Selective amplification of glucocorticoid anti-inflammatory activity through synergistic multi-target action of a combination drug.

Introduction: Glucocorticoids are a mainstay of anti-inflammatory therapy, but significant adverse effects ultimately limit their utility. Previous efforts to design glucocorticoid structures with an increased therapeutic window have focused on dissociating anti-inflammatory transcriptional repression from adverse effects primarily driven by transcriptional activation. An alternative to this medicinal chemistry approach is a systems biology based strategy that seeks to amplify selectively the anti-inflammatory activity of very low dose glucocorticoid in immune cells without modulating alternative cellular networks that mediate glucocorticoid toxicity.

Methods: The combination of prednisolone and the antithrombotic drug dipyridamole was profiled using in vitro and in vivo models of anti-inflammatory activity and glucocorticoid-induced adverse effects to demonstrate a dissociated activity profile.
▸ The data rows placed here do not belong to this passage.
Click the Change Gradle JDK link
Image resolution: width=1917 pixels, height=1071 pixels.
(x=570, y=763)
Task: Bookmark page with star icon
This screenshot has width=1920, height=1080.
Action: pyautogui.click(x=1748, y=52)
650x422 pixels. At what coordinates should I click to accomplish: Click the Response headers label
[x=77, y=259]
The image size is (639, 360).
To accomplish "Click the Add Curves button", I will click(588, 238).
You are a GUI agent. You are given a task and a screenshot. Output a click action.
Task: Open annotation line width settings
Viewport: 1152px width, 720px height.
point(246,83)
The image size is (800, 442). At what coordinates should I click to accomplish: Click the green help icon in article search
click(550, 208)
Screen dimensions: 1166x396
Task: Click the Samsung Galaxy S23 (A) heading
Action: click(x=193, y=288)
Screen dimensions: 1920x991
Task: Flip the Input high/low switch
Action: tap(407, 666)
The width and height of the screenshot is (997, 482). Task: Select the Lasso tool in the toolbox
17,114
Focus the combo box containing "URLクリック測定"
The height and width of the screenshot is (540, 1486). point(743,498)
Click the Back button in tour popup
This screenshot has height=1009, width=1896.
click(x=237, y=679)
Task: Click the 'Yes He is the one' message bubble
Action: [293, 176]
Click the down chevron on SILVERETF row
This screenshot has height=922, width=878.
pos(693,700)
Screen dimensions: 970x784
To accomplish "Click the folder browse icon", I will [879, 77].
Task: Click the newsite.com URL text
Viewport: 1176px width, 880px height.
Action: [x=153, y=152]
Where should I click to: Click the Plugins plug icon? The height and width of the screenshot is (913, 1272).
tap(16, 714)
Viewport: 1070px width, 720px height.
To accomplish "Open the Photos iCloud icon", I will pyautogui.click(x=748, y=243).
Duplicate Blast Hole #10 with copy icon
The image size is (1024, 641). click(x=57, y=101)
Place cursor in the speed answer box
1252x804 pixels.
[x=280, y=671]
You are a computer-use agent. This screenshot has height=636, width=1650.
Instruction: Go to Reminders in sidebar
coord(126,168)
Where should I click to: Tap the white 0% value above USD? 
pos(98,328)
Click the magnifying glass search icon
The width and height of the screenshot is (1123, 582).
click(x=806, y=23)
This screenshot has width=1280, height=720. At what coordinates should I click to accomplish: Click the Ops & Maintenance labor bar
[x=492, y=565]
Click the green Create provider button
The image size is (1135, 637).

Results: The combination synergistically suppresses release of proinflammatory mediators, including tumour necrosis factor-alpha, IL-6, chemokine (C-C motif) ligand 5 (RANTES), matrix metalloproteinase-9, and others, from human peripheral blood mononuclear cells and mouse macrophages. In rat models of acute lipopolysaccharide-induced endotoxemia and delayed-type hypersensitivity, and in chronic models of collagen-induced and adjuvant-induced arthritis, the combination produced anti-inflammatory activity that required only a subtherapeutic dose of prednisolone. The immune-specific amplification of prednisolone anti-inflammatory activity by dipyridamole did not extend to glucocorticoid-mediated adverse effects, including corticosterone suppression or increased expression of tyrosine aminotransferase, in vivo after repeat dosing in rats. After 8 weeks of oral dosing in mice, treatment with the combination did not alter prednisolone-induced reduction in osteocalcin and mid-femur bone density, which are markers of steroid-induced osteoporosis. Additionally, amplification was not observed in the cellular network of corticotroph AtT-20/D16v-F2 cells in vitro, as measured by pro-opiomelanocortin expression and adrenocorticotropic hormone secretion.

Conclusions: These data suggest that the multi-target mechanism of low-dose prednisolone and dipyridamole creates a dissociated activity profile with an increased therapeutic window through cellular network selective amplification of glucocorticoid-mediated anti-inflammatory signaling.